Start writing code, contribute. This is my suggestion.


----------



## wblock@ (Feb 17, 2016)

Nicushor said:


> This is from where I start, can this "top" be made also in BSD-style? For example bsdMusic, something similar to Apple Music or Google Play Music. And make it a collaboration w/ BSD. This is my suggestion.


There needs to be a good reason to reinvent something.  In this case, what is the problem with existing music programs?  One of the tenets of the "BSD way" is pragmatism.

Not sure what "collaboration with BSD" means.  There is no one organization that is BSD, or even one version of the operating system.


----------



## johnblue (Feb 17, 2016)

Nicushor said:


> Don't you agree with me?


The cloud is evil and should not be trusted for anything except for as a CDN.

But that is just me.


----------



## kpedersen (Feb 17, 2016)

Can you not just grab a full screen window manager, run firefox on startup and carry on using those (terrible) cloud services that are temporarily trending?
Chrome OS doesn't really provide much more than that anyway.


----------



## Nicushor (Feb 17, 2016)

Ok, ppl, I see that nothing will happen till I don't start making service's like OnLive for everything is good on Mac and give everybody access to use them for free. And also a one big config file to smooth everything visual :-D like typography. Then FreeBSD will be on par with other oses for PC.


----------



## drhowarddrfine (Feb 17, 2016)

You are confusing FreeBSD, the operating system, with a Mac, a computer environment. Mac is not an operating system. Mac is a complete system including every day  user programs. FreeBSD does not include such things cause it's not a complete computer environment for every day users.


----------



## ANOKNUSA (Feb 17, 2016)

Nicushor said:


> Since I like the style, who can tell me what not to do with it [?]

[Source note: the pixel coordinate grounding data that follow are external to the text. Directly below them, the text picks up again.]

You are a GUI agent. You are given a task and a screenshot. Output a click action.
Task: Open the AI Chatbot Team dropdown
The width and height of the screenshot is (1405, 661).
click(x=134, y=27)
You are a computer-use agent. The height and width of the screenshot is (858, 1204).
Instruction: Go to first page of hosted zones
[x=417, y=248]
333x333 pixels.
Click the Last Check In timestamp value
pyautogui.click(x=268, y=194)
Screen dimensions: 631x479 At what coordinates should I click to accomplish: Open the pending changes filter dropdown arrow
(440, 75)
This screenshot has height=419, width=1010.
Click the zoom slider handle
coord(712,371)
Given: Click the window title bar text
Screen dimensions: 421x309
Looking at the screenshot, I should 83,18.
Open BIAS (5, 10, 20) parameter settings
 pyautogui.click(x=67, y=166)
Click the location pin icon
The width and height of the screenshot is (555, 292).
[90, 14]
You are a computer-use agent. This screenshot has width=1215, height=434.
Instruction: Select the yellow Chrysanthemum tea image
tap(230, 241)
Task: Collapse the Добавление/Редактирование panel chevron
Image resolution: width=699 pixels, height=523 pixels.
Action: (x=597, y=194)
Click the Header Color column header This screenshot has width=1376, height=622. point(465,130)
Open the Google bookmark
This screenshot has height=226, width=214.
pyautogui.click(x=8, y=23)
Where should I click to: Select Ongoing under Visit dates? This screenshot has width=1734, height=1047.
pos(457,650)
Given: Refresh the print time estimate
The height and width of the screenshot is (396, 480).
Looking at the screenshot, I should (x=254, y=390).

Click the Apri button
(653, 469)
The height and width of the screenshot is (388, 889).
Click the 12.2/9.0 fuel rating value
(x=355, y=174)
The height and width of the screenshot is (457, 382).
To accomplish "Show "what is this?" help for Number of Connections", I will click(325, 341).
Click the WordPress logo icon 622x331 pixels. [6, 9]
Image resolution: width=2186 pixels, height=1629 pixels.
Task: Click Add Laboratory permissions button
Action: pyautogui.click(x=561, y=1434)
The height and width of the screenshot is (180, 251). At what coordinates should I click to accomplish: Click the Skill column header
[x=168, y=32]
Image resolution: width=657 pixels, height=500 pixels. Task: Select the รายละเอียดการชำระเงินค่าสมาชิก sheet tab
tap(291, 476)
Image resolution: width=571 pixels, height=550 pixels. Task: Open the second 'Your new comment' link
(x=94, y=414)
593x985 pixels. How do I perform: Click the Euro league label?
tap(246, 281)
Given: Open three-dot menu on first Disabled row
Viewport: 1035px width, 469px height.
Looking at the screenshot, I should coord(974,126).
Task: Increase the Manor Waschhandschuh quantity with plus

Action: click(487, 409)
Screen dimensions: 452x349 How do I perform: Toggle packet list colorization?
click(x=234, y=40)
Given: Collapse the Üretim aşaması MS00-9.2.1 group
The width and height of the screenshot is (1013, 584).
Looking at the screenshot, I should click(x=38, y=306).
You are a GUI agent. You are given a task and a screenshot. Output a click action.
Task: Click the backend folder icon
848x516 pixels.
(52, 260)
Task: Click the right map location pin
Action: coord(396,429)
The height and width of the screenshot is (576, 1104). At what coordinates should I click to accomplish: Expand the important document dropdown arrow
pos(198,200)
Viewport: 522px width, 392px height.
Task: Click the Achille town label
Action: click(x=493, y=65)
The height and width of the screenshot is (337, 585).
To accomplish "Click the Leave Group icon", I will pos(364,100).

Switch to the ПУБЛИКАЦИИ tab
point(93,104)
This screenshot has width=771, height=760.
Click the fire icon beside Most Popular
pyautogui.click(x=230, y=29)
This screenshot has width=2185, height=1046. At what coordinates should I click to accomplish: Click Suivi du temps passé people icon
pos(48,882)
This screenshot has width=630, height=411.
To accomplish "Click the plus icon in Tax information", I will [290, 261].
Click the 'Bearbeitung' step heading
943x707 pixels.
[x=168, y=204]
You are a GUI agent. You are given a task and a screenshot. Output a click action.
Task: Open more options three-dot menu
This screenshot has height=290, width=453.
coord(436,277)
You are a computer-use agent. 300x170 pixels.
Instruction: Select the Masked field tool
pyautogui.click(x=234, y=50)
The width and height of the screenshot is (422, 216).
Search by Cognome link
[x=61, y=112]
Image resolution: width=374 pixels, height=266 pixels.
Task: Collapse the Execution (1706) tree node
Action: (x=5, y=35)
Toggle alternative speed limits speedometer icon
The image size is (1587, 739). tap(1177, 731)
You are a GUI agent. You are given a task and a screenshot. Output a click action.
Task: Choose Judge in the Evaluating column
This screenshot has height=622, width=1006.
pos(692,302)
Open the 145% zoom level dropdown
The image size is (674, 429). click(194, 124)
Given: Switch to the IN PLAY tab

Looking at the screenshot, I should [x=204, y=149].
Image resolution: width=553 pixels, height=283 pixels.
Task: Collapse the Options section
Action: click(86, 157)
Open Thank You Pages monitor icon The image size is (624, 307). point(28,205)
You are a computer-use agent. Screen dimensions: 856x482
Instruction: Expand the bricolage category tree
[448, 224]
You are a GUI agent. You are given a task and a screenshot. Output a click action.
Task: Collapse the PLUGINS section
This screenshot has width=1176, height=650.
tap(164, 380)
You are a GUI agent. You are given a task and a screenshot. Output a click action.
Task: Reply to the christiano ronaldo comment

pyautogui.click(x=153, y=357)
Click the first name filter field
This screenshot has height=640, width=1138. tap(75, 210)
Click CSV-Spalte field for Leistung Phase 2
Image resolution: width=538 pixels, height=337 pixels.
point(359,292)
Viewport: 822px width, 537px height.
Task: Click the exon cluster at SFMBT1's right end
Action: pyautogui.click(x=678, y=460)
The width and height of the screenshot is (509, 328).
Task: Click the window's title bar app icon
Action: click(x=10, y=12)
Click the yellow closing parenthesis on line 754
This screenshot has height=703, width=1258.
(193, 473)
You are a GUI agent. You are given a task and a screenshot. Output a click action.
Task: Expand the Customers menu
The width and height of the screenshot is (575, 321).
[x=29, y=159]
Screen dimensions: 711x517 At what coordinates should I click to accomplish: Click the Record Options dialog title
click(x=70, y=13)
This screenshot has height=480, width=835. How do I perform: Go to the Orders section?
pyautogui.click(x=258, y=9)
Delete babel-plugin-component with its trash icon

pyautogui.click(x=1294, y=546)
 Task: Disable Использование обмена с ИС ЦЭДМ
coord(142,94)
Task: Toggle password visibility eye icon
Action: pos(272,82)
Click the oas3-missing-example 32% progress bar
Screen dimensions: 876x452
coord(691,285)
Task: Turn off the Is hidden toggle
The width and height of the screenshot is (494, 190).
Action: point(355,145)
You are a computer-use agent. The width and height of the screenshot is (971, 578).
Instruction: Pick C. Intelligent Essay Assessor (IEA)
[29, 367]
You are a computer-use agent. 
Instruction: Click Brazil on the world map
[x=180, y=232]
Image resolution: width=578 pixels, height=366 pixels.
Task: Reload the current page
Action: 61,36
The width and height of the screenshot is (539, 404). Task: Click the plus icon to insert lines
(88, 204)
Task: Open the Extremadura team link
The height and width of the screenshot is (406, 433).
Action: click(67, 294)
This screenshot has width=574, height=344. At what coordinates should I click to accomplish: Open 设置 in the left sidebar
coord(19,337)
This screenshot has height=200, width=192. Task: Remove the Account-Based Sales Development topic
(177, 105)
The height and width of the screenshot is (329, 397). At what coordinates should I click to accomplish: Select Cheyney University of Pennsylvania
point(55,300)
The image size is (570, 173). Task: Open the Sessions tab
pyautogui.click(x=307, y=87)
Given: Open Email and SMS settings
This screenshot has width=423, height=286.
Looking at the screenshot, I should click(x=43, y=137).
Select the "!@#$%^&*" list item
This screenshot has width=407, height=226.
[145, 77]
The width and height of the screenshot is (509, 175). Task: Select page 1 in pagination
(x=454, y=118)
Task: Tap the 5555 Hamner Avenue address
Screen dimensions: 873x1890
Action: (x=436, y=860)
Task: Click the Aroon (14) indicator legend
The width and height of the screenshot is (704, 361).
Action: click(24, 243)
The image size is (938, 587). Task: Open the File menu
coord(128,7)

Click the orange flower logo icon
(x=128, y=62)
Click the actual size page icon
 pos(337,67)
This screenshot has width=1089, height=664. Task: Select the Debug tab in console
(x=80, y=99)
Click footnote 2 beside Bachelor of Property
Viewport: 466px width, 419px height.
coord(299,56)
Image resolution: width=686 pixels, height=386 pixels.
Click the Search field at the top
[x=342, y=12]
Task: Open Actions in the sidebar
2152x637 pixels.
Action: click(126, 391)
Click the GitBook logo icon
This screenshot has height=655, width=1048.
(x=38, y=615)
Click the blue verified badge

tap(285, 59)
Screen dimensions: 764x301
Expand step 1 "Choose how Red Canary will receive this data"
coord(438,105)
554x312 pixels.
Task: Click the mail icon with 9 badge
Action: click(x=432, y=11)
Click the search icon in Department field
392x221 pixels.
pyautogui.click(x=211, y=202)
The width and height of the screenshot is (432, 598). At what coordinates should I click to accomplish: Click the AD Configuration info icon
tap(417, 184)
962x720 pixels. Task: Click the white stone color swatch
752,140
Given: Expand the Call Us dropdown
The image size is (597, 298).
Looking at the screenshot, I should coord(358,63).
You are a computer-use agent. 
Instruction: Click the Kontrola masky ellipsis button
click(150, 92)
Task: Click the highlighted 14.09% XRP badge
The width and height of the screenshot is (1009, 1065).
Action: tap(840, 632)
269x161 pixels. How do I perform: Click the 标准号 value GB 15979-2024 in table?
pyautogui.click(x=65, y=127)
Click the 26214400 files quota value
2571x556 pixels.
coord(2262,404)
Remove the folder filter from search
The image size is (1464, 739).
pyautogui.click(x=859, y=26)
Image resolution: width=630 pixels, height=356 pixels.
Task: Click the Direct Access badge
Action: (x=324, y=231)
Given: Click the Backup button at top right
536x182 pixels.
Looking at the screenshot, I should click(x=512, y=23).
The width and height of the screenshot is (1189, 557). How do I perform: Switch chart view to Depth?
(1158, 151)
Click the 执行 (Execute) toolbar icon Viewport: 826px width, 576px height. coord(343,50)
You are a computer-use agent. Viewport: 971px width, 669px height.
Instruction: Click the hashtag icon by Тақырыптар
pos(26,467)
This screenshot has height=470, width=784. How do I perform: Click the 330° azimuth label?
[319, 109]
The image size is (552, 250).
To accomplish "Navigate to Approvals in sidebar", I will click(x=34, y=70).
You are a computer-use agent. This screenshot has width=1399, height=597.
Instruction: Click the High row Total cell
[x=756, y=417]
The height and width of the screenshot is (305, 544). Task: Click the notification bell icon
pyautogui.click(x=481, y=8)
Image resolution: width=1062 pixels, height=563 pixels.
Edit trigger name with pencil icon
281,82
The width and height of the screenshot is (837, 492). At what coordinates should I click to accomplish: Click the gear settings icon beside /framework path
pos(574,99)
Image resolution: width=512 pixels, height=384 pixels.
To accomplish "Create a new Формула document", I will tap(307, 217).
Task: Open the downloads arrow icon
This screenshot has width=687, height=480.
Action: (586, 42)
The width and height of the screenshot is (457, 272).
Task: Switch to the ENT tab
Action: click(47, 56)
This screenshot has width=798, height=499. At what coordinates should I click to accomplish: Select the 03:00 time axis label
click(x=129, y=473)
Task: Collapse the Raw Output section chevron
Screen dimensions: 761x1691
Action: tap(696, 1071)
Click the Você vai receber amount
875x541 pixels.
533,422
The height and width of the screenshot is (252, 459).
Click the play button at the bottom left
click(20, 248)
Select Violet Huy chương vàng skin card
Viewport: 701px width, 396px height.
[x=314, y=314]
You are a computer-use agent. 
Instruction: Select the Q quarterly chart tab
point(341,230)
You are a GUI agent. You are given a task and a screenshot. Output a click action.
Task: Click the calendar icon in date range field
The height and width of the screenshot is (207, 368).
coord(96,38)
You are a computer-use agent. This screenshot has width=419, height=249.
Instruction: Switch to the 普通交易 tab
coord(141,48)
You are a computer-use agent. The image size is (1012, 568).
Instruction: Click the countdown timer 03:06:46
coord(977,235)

Nobody. My point isn't that you can't do what you will with it---the code is freely available precisely because the creators/maintainers _want_ you to use it to do cool things. But whether you can do something is never the first question one should ask when considering an undertaking.

One of the things that first attracted me, as a Linux user, to *BSD was that in the BSD world (contrary to the Linux world), developers and designers ask a very important question: When considering change, where exactly is the line between "improving" a thing, and fundamentally altering what that thing is? Changes to the *BSDs are made when the developers figure they improve upon the experience that users already enjoy, rather than making the experience completely different just because a handful of people thought it would be "cool." Most users have a relatively well-defined vision of what FreeBSD is, and they enjoy it, while most developers have a relatively well-defined vision of what FreeBSD is supposed to be, and choices are made based on better realizing that vision for the benefit of users.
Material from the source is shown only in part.